In an interview, Desrochers said he wrote to Goggin because Lawrence ignored legal limits on arrest powers.

Police records obtained by The Press-Enterprise show Lawrence detained the men about 90 minutes before the raid, in a traffic stop at East Temple Street and North Waterman Avenue. That location is about five miles from the targeted apartment complex in the 3200 block of East 21st Street.

Lawrence could have legally detained the men at the scene of the stop, Desrochers said. He said if the two men agreed to accompany Lawrence to another location, he would have been under no legal obligation to arrest them.

But the moment he invoked his police authority to take them to jail, the standard changed, Desrochers said. At that point, he said, Lawrence should have placed the suspects under formal arrest for investigation of specific charges before moving them against their will. Instead, Desrochers alleged, the narcotics investigator used a tactic that he has used before.

He put the suspects "on ice," a term Desrochers remembers from a jailer's booking form from another investigation Lawrence oversaw last September.

Desrochers said the memory of the booking sheet documenting that incident helped prompt his July 2 memo.

Desrochers first objected to Lawrence's actions in a pair of recorded telephone conversations obtained by The Press Enterprise and verified by Desrochers. Police departments routinely tape calls.

In the first recording, Lawrence tells Desrochers -- who as watch commander that day had authority over patrol operations -- that he and his officers have just detained two men whose homes they are preparing to search.

Lawrence says he's sending the men to the city jail with one of the patrol officers assigned to Desrochers, to be held without charges or phone calls "until we can get out to their house and go say good mor ... afternoon to the rest of their people."

Desrochers initially approves the detention, ending the conversation. Then he calls back.

"Tell me that story again. Is this guy in custody for something?" Desrochers asks.

"He ... he will be as soon as we get to his house to execute the warrant," Lawrence answers.

"What if you don't find dope?" Desrochers asks.

"I'll cross that bridge when I get there," the narcotics supervisor replies.

"I want you to know, that's going to be an issue with this guy being in custody with no charges," the watch commander says.

Desrochers presses Lawrence to get approval from the captain overseeing narcotics operations.

"Yeah, I'll tell him. I'll figure something else out then," Lawrence answers. He hangs up.
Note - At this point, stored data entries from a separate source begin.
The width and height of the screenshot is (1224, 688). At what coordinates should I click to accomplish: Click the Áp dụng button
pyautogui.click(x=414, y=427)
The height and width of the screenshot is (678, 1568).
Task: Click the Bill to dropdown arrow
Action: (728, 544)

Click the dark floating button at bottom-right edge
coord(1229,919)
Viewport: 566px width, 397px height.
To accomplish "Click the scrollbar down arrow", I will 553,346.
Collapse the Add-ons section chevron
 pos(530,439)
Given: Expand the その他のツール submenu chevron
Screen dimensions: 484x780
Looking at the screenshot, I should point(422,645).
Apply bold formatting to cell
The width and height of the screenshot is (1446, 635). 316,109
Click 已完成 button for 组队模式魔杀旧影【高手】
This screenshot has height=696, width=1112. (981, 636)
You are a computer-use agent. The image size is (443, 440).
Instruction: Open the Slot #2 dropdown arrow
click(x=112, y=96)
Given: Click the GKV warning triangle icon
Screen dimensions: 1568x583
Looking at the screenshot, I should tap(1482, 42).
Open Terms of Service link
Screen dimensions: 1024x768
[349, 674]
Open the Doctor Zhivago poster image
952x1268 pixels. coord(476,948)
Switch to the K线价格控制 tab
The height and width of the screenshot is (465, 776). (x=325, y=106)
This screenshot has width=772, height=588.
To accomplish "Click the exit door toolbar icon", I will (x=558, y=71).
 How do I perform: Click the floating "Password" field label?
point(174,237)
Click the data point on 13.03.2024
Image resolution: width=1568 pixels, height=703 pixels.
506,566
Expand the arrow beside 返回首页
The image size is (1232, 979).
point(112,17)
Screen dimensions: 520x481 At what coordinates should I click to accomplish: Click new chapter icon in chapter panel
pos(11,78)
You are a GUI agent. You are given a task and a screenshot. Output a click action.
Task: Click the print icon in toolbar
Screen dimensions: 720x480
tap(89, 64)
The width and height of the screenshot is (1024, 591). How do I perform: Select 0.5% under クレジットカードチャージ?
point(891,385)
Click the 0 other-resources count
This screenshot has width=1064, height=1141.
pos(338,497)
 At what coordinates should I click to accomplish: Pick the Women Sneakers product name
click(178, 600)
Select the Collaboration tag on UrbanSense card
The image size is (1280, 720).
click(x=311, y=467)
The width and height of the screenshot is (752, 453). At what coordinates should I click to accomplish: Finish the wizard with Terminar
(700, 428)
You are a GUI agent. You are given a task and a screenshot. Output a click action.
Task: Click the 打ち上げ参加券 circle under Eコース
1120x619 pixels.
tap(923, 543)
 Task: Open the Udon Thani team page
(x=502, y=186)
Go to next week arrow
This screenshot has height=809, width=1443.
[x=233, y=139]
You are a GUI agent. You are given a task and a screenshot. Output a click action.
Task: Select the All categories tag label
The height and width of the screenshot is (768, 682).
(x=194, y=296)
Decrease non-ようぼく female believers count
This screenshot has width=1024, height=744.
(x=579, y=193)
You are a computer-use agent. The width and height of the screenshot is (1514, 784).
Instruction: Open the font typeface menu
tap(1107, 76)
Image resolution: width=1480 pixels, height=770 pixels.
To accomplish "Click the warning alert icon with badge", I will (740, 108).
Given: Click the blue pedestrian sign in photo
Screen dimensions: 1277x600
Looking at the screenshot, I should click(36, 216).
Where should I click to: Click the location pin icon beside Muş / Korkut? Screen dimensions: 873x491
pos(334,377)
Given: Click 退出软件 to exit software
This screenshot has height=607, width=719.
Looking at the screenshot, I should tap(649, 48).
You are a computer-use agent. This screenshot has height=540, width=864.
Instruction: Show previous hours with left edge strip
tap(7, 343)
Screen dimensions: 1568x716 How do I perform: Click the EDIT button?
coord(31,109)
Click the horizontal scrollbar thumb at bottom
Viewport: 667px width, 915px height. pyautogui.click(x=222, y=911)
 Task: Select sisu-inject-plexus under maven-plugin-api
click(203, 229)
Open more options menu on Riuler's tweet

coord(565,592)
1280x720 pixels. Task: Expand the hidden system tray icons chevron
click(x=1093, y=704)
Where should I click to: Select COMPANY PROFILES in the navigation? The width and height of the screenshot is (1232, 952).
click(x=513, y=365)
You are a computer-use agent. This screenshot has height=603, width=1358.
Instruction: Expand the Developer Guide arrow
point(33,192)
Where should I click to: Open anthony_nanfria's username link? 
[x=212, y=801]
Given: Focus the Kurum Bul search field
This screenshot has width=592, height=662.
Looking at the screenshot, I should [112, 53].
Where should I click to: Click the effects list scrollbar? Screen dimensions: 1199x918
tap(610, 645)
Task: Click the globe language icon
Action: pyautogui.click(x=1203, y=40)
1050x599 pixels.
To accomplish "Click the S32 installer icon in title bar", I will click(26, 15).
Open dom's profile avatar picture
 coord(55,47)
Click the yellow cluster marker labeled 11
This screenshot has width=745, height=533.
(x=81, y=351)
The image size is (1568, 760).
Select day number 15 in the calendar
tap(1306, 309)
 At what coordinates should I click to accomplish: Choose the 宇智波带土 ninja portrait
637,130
In an interview, Desrochers said the conversation alarmed him and doesn't represent "the way the department does business."

"The ends do not justify the means," Desrochers said. "We can't arrest somebody with no charges in the hope that we'll find something later at their house. It's wrong. It needs to be addressed."A log obtained by The Press-Enterprise and verified by three police sources shows the patrol car holding the two men next moved to the parking lot outside the San Bernardino County District Attorney's Office at 3rd Street and Mountain View Avenue.

At that point, Lawrence hadn't completed paperwork for a search warrant or obtained a judge's signature on the search warrant required for the police raid. sources said.

The next record of the patrol car's movements comes shortly after 5 p.m., when it arrived at the address being searched. Police department records show the seven suspects, including the two detained from the car, were arrested minutes later

Ron Cottingham, president of the Peace Officers Research Association of California, agreed with Desrochers' explanation of arrest laws as they apply to the July 2 case.

"Transporting (suspects) when you have no charges for several hours may expose you and your department to a liability," he said in a July 10 telephone interview. .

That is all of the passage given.